**WHAT YOU NEED TO DO:**
Each line of the listing below that includes "computer" must be copied.
+ + + +
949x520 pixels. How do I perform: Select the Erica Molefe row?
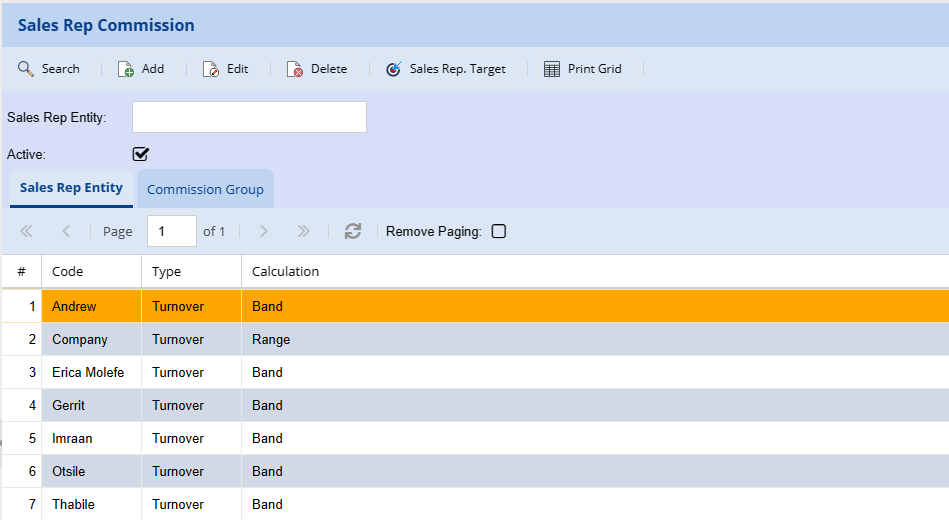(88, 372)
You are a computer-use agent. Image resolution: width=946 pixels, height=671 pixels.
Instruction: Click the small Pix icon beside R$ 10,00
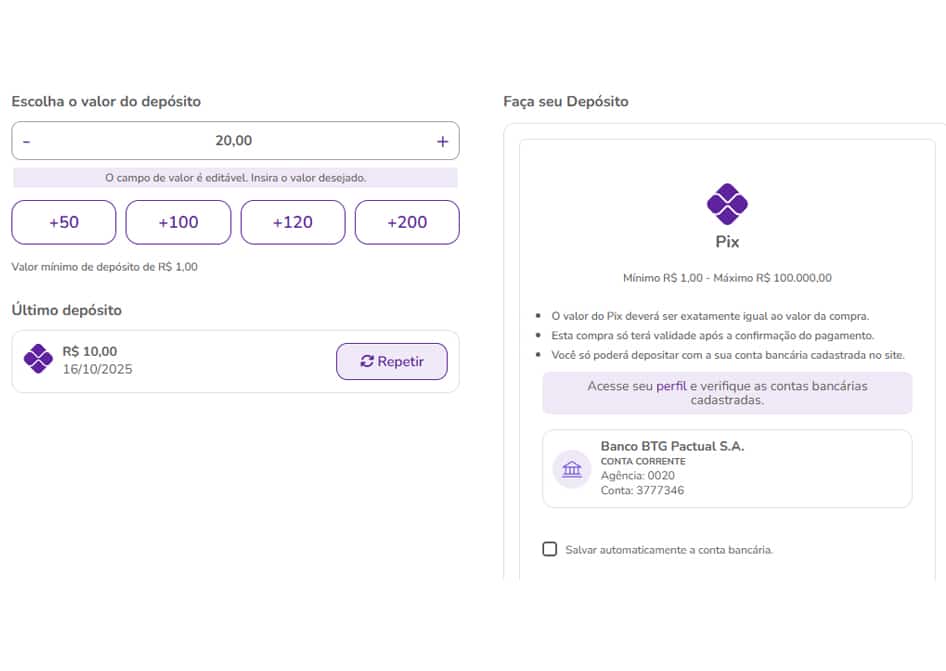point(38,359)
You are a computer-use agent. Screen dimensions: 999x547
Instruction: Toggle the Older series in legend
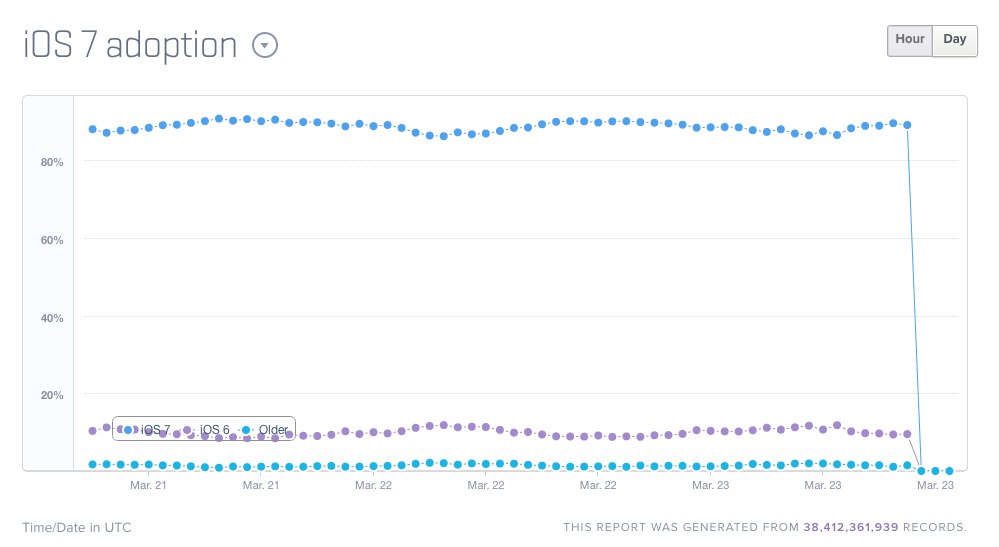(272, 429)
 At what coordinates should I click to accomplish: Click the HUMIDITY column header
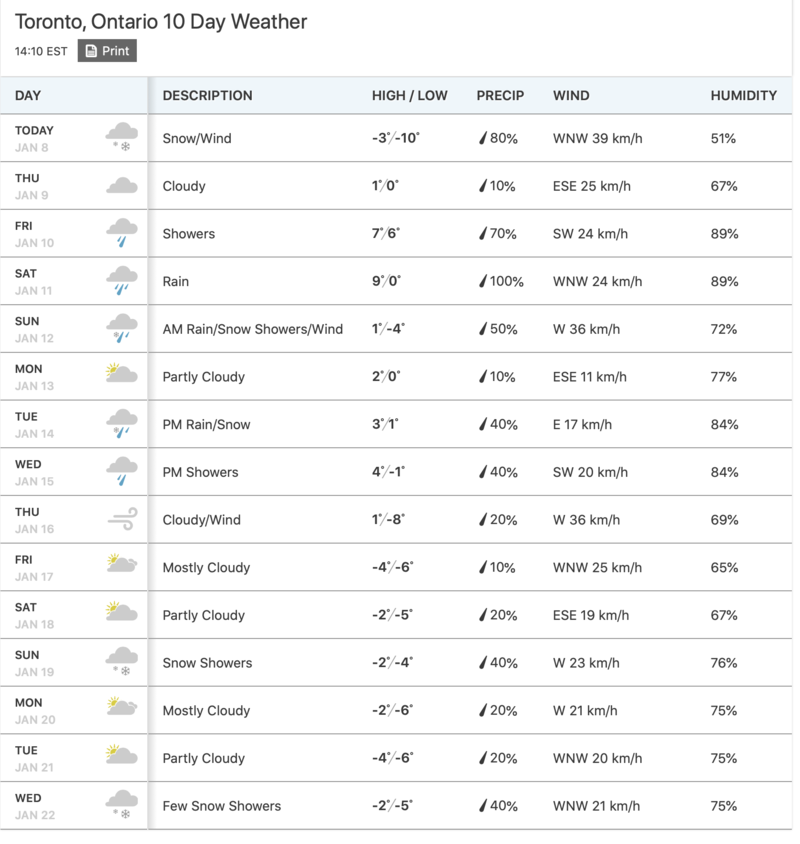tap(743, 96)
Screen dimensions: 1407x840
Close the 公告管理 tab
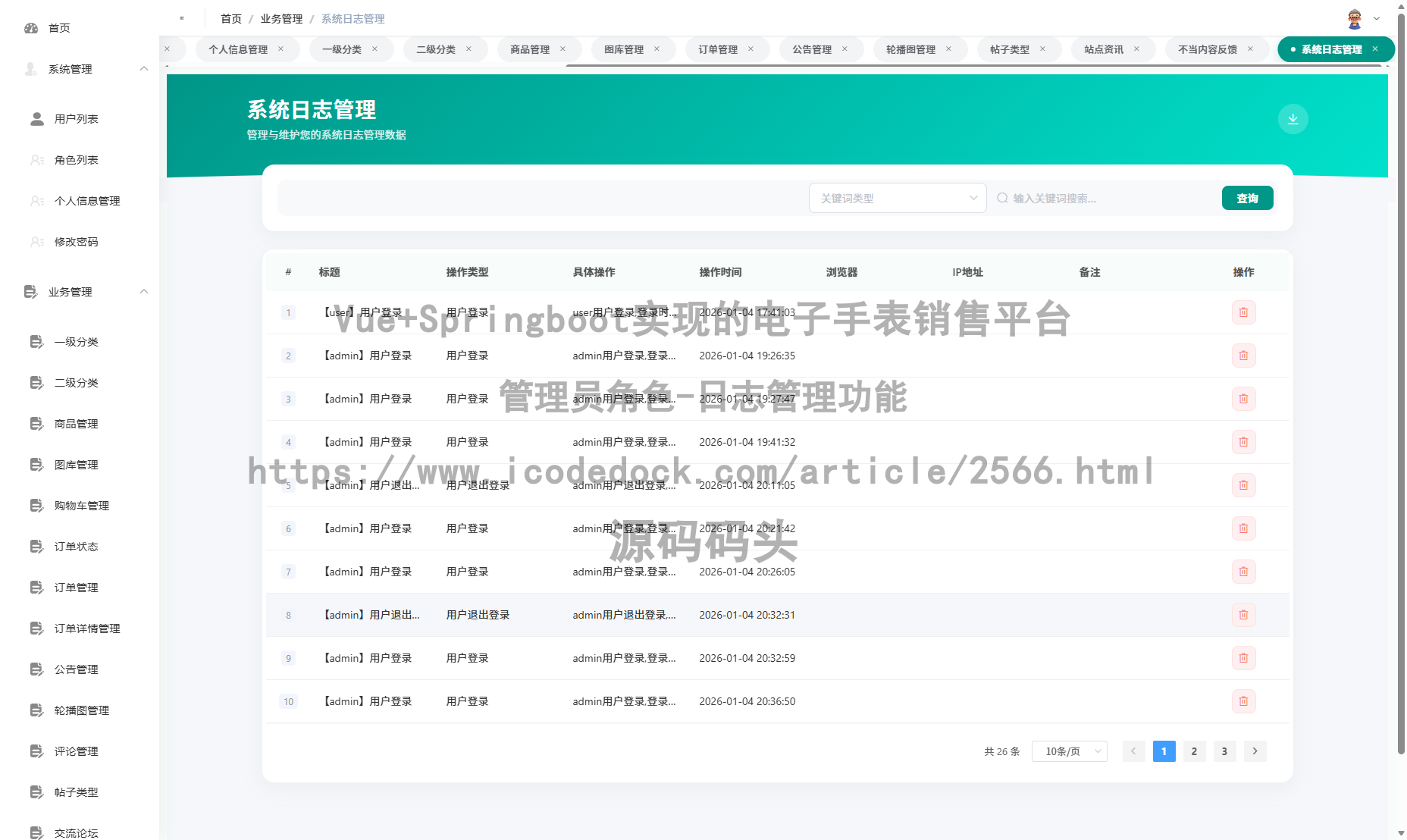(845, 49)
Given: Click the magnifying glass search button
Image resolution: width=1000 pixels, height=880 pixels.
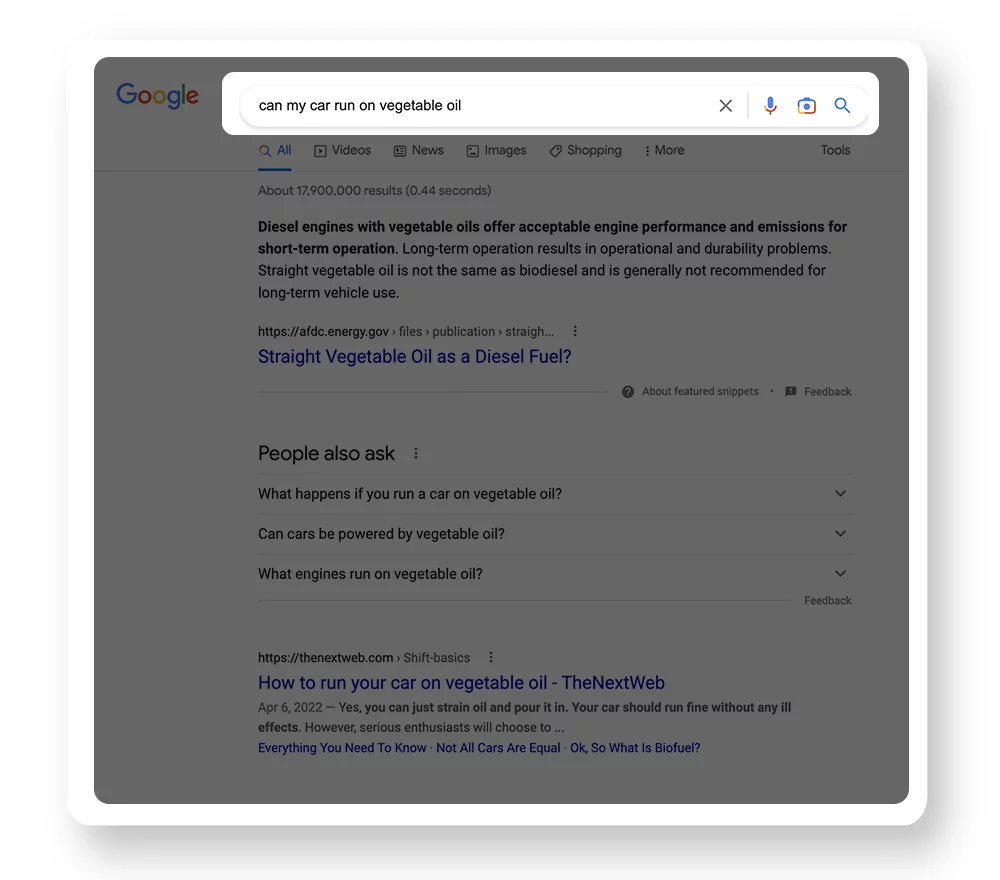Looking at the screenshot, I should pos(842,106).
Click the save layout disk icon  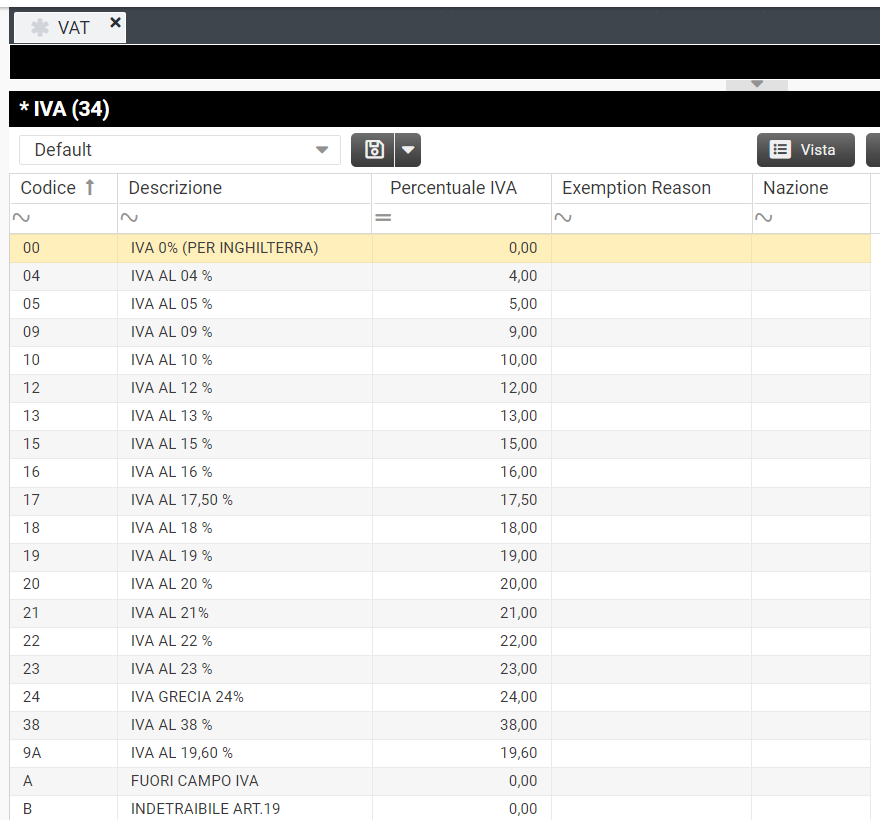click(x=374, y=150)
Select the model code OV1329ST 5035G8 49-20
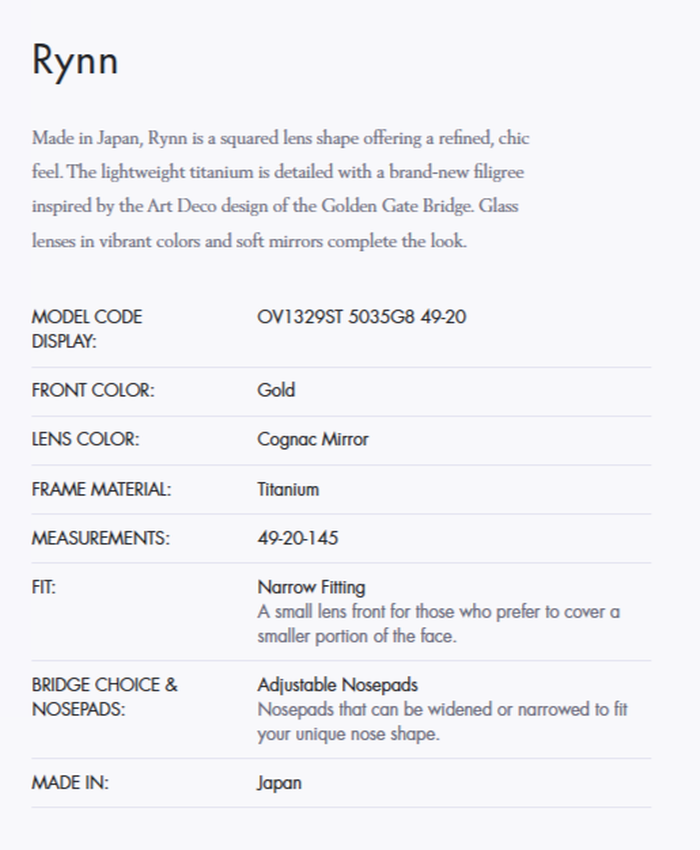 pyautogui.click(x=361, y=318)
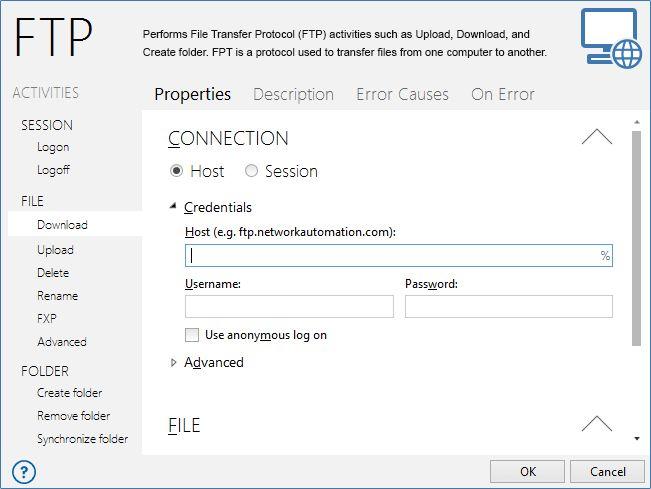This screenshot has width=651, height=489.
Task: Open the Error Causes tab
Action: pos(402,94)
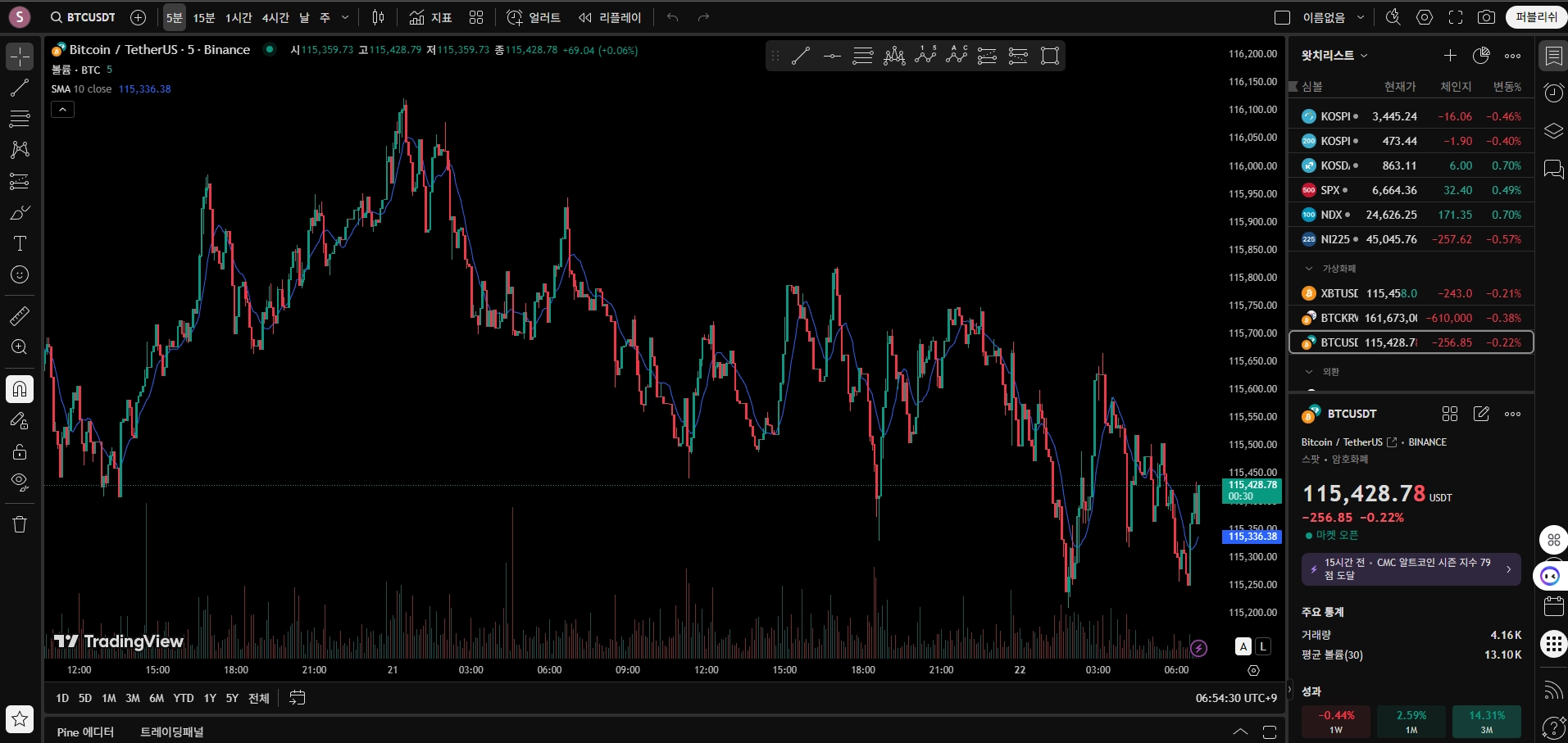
+ + + +
**EXERCISE RESPONSE:**
You are a computer-use agent. Image resolution: width=946 pixels, height=671 pixels.
You are a computer-use agent. Screen dimensions: 999x547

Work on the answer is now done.